"If Mr. Dernburg has no objection----"
"Mr. Dernburg is agreed. I have just spoken with him on the subject--the only question is, whether you are willing. I know, indeed, that I am not much in your favor----"
"Pray do not go on, doctor," coolly interposed the lady. "I am very glad that you give me an opportunity to prove my gratitude for the medical advice that you have given me several times."
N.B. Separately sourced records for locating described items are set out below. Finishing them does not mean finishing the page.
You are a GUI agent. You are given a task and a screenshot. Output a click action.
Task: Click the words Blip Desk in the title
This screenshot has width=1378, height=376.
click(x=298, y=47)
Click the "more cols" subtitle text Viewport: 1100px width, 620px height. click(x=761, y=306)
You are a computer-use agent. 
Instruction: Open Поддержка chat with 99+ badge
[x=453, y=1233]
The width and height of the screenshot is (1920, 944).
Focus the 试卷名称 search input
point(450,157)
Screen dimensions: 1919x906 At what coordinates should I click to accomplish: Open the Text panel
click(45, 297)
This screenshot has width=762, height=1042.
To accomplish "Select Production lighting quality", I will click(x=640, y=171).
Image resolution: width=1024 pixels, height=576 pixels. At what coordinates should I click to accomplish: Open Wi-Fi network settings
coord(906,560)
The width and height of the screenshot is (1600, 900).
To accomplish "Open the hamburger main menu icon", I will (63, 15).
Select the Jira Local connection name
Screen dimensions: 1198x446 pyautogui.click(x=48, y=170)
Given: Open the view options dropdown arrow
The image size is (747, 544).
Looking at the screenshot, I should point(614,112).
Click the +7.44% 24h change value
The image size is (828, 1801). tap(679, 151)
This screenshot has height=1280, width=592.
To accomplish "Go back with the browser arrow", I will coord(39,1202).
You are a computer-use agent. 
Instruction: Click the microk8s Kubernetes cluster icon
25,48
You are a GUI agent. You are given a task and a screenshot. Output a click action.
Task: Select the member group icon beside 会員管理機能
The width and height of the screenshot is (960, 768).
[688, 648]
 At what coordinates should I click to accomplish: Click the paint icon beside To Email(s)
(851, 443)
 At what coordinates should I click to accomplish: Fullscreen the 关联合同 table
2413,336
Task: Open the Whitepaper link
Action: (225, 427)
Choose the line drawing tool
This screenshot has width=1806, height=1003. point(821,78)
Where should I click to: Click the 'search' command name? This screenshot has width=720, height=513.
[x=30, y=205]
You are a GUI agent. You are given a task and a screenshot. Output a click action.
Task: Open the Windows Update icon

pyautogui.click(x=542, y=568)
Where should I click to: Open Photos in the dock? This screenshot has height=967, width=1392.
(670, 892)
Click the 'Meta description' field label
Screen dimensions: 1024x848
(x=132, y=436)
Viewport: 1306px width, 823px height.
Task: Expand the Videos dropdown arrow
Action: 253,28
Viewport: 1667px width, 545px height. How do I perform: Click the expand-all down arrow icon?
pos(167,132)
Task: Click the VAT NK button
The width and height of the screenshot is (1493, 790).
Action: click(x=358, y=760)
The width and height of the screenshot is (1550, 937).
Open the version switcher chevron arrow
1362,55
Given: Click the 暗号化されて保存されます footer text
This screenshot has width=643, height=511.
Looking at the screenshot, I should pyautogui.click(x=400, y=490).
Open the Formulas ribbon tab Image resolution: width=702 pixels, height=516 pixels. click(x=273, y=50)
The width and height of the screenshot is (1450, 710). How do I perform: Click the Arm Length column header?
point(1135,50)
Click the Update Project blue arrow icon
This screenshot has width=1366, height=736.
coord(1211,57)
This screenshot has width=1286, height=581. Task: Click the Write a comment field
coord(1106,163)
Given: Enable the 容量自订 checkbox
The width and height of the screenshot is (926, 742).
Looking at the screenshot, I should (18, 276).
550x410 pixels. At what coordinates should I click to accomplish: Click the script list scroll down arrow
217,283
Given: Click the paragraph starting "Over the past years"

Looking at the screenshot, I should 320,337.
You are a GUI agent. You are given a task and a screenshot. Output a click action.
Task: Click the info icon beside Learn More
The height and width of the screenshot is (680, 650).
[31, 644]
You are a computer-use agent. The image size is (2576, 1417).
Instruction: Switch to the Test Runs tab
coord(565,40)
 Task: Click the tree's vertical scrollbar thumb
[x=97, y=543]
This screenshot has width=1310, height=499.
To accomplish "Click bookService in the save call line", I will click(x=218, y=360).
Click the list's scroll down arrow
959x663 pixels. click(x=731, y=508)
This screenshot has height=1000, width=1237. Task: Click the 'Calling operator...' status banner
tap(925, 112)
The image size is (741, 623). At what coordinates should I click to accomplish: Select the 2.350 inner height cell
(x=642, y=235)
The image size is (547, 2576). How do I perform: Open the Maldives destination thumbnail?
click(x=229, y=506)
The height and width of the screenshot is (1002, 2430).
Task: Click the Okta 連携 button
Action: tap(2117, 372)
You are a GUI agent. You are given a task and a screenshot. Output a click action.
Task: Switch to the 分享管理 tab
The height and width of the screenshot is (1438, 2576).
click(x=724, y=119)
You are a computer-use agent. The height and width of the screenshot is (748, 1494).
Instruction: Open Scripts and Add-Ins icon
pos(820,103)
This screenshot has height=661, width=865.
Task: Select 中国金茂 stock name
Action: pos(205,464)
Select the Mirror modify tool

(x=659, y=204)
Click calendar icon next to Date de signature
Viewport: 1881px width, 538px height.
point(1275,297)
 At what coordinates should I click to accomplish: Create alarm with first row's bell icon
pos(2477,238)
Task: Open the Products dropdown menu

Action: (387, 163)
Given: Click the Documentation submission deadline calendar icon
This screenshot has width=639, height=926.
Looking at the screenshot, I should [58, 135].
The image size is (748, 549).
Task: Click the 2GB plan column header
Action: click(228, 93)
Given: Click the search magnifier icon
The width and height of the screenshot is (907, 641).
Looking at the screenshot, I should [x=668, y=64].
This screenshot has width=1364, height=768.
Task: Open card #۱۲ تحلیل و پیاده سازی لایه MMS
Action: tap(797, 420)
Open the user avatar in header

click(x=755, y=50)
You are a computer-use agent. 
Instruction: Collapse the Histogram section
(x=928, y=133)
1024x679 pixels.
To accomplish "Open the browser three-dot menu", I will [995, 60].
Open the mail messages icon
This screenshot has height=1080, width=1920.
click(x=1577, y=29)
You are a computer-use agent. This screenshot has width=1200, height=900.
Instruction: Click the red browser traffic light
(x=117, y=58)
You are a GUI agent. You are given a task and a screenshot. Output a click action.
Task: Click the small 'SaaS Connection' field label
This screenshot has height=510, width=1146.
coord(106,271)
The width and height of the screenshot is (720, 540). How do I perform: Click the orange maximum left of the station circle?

"Yes, in your 'nervous' attacks. Very well, the matter's settled. Dagobert, boy, where are you hiding? Come up!" He shouted these last words down the steps in a very peremptory tone.
Leona fairly shrank and said disapprovingly: "You treat the young man exactly as if he were a schoolboy."
"Am I to put on more than usual ceremony with the youth? He would evidently like to take the part of a man in society--and at the same time he blushes and stammers as soon as he addresses a stranger. Well, there you are, Dagobert! This lady is going to have the goodness to take you as a pupil. Return your thanks!"
Again Dagobert made an uncommonly low and reverential bow--he seemed to have made a regular study of it--again blushed and began:
"I am very grateful to the lady--I am perfectly delighted--I cannot begin to say, how glad I am----" There he stuck fast, but Leona came to the help of his embarrassment, and turned to him kindly:
"I am not going to be a strict teacher, and I think we shall get on nicely together, Herr Hagenbach."
"Call him simply 'Dagobert,'" interrupted the doctor in his reckless way. "He has such an odd name though."